One of the advantages of augmented reality versus virtual reality is that real-world objects appear as we see them in the real world. But this means rendered objects in the real world tend to look cartoonish, like animated characters stuck into a live-action film a la Who Framed Roger Rabbit?.
Finnish startup Varjo is taking one approach to try to bridge the distance. Its first headset, a PC-tethered device that will be offered for free to committed developers in a HoloLens-like developer preview by year's end, promises up to 70 times the resolution of today's VR headsets.
Reflecting the team's aversion to create compromised consumer products (One co-founder led up Nokia's definitively compromised Nokia X Android devices.), the headset will be aimed at professional commercial applications and will cost several thousand dollars. That should put it in the range of a few thousand dollars, also similar to the HoloLens.
A demo I experienced provided a literally small window into into the future. Working with a prototype of its headset so early that I slightly burned my fingers when I touched a chip on its surface, Varjo showed a number of VR scenes in the native resolution of what an Oculus Rift would display. However, in the center of the image was a rectangle through which one could see images at the headset's greatly enhanced resolution.
The rectangle provides a clue to the shortcut Varjo is exploiting to bypass a generation of computing and display technology. By using ultra-fast gaze tracking, the headset can render objects within one's field of view as your eye moves to that area of the scene. The result is a de facto rendering of the whole scene at the resolution of human vision.
Alas, this was not active during the demo and so I had to position my head to focus on areas that would be so enhanced. However, within the rectangle, jaggies around curved objects disappeared and previously unreadable text became clear.
Varjo maintains that its headset's resolution is good enough to allow productivity with desktop apps as one would with a PC monitor, something that is difficult today not only because of limited resolution but distracting screen door effects that Varjo claims to eliminate.

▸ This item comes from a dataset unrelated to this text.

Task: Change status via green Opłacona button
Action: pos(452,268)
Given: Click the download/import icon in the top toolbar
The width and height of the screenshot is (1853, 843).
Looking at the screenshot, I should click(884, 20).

The company also claims that the headset can accurately display realistic light reflections, something that an industrial designer, for instance, might need when prototyping an object. To demonstrate this, it showed a toy car and a modeling of that toy car side-by-side and showed how the light reflects off the model.
Varjo considers itself both a VR and AR play. Rather than providing an optical view of the surrounding world as forthcoming headsets are expected to, it will continue to provide a closed-view experience, relying on cameras to feed in the outside world.
Even with its enhanced resolution, it is difficult to imagine rendered objects being indistinguishable from those in the real world, even when dismissing such things we take for granted in the physical world such as approachability from any distance or angle or being able to touch and manipulate objects directly with our hands.
The company believes that its technology will filter down to the consumer market in the coming years. While Varjo is compatible with toolkits from Unity, It will require new, optimized content to show off its advantage.
The Varjo team says it is weighing investing in further VR compatibility but does not presently believe that that will buy it much of an advantage beyond demoing. That could be true for its current target market but it could also open up new scenarios such as the professional VR settings being targeted by upscale headset StarVR.
Still, Varjo is betting that developers will pioneer a new set of scenarios that push the practical applications of virtual and mixed reality to new levels of realism.